The intentions may be honorable, but a new energy law promoting natural power sources may already have had the wind knocked out of its sails before it even becomes law.
The special measures bill on renewable energy, whose passage through the Diet was among the conditions Prime Minister Naoto Kan set for his resignation, passed on Aug. 26.
However, there is a real possibility the law will lack teeth because electric power companies will still be allowed to reject purchases of electricity generated through natural energy, such as solar power and wind power.
"The new law is just a determination of the government (to promote natural energy)," said Hironori Miyauchi, a senior researcher at the Japan Research Institute who questions whether the law will be effective.
Purchase prices depend on deliberations that will be made in the future. If the prices are low, few companies will try to make inroads into the business of power generation through natural energy.
Recently, a growing number of parties have expressed interest in investing in the nonprofit organization Hokkaido Green Fund, which operates 12 windmills across the nation.
However, its director, Toru Suzuki, says with anxiety, "I wonder whether electric power companies will do their best based on the purpose of the law?"
In the past, laws have been passed that aim to increase the use of natural energy. However, electric power companies imposed limits on their purchases of electricity generated with wind power or other renewable energy, asserting that the supply of power produced using the sun or wind was not constant. It quickly became clear that the utility companies did not embrace natural energy as a power supply.
Late last year, the Tohoku Electric Power Co. decided to purchase an additional 270,000 kilowatts of wind power-generated electricity, and a lottery was held to select the suppliers. Of the 100 or so organizations that applied, less than 20 were selected.
"There are many organizations that want to get into the wind power generation business, but they are turned away at the door," complained one of the applicants who failed to win the lottery.
The special measures bill on renewable energy obliges electric power companies to purchase electricity generated using natural energy. However, it has "exception stipulations" that allow the utilities to reject such purchases. For example, they can reject buying natural energy if there is any question about not being able to secure a stable supply of electricity, which leaves them with a big "out."
Hokkaido and the Tohoku and Kyushu regions are regarded as most suitable spots for wind power generation. The Hokkaido Electric Power Co. (HEPCO) plans to review limits on its purchase of electricity after the law is enforced, although its officials don't sound too enthusiastic about the idea.
"We will do so only after the amount of purchased electricity reaches the upper limits and we see the results in the first one or two years (after the enforcement of the law)," an official of the utility says.

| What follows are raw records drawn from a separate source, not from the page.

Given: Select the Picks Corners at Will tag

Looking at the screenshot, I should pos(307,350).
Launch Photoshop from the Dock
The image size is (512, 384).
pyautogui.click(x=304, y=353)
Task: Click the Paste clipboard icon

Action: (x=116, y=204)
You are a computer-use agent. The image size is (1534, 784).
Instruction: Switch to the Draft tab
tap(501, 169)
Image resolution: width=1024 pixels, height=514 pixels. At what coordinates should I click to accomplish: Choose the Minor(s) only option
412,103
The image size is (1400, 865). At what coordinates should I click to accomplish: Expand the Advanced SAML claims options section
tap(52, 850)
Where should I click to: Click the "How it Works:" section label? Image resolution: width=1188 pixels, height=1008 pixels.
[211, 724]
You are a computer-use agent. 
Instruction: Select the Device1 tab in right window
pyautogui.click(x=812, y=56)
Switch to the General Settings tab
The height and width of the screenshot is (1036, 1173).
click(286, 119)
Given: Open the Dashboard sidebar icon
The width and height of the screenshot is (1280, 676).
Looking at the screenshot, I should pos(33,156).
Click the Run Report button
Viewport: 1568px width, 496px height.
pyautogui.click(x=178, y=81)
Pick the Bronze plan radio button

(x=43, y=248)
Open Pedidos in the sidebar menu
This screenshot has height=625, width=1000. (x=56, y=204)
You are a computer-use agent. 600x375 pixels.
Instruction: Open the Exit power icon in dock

In cooperation with the Tokyo Electric Power Co., Tohoku Electric Power is now considering increasing the amount of naturally generated electricity it purchases. However, no firm decision has yet been reached.
An executive of the Kyushu Electric Power Co. said: "Solar power or wind power is not a stable source of energy. At present, it is not realistic to introduce natural energy-generated electricity in large quantities."
Thus, the next-generation electricity transmission system, called "smart grid," is indispensable as it can monitor and control the charging and discharge of electricity in storage batteries and the output of power generators.
The Ministry of Economy, Trade and Industry (METI) estimates that widespread implementation of the smart grid will require 200 billion yen (about $2.5 billion) a year in the second half of this decade and in subsequent years. However, discussions have yet to be held on who should shoulder these costs.
The purchase price is key regarding the spread of natural energy. The price will be determined by a third-party organization consisting of experts. Since the price has yet to be decided, organizations that may want to get involved in the power generation business with natural energy are hesitant to do so.
Eurus Energy Holdings Corp., the largest wind-power generator in Japan, has not started to construct any new wind farms this year.
"We cannot forecast earnings though there are many candidate sites (for wind farms)," said the company's president, Tetsuro Nagata.
The Japan Wind Power Association says that wind farm operators cannot make profits if the purchase price remains at the current rate of about 10 yen per kilowatt hour. It says a more realistic range is 20 yen to 24 yen.
However, if the purchase price rises, the financial burdens on companies and households that buy the electricity will increase. This is because the costs to purchase the electricity will be passed on through electricity bills.
METI initially estimated that electric bills will increase by 150 yen a month for an average household in 2020. The ministry planned to use the estimate to insist that the increase in electricity bills does not represent any hardship.
However, the ruling and opposition parties later agreed that purchase prices must be decided separately, depending on the kind and scale of natural energy to be purchased.
At the Upper House plenary session on Aug. 24, the Minister of Economy, Trade and Industry, Banri Kaieda, said, "There is a possibility that the (purchase) price will rise."
The government will have to make a difficult judgment between the profitability of companies, which hope to start power generation businesses using natural energy, and the financial burdens passed on to consumers.